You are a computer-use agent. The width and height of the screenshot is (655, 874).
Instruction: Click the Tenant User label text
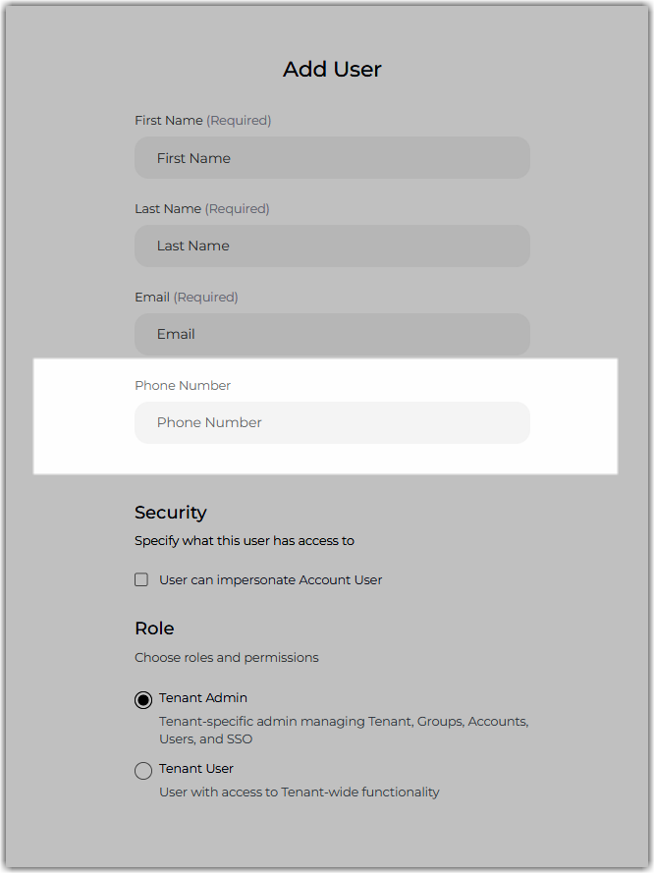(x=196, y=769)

...

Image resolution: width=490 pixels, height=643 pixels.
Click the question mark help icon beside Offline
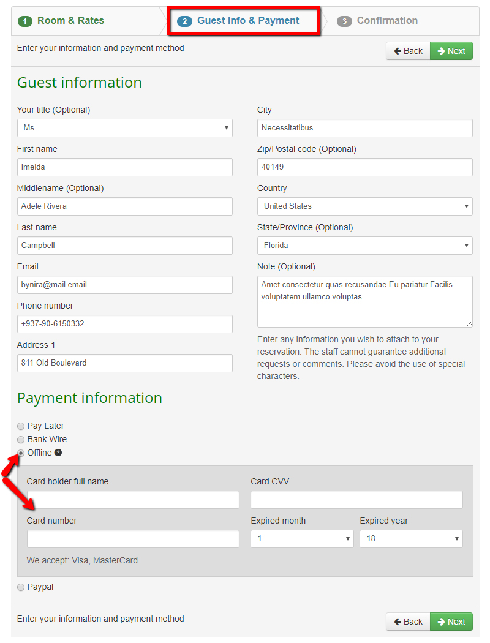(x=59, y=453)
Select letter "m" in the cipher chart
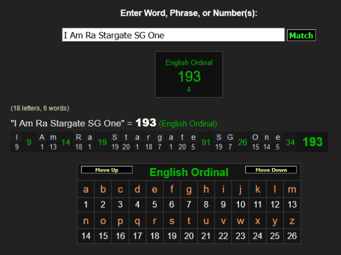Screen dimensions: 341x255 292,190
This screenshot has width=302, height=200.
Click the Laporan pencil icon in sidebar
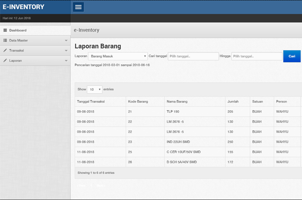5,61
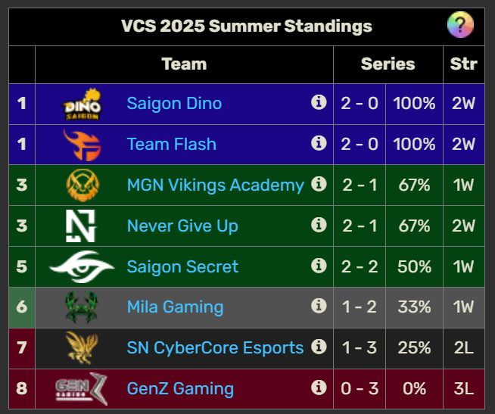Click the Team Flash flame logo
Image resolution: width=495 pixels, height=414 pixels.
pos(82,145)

=== WORK ORDER ===
The answer must be one number: how many lines in the records above contain "screenshot".

=== RESPONSE TO THIS EXERCISE ===
2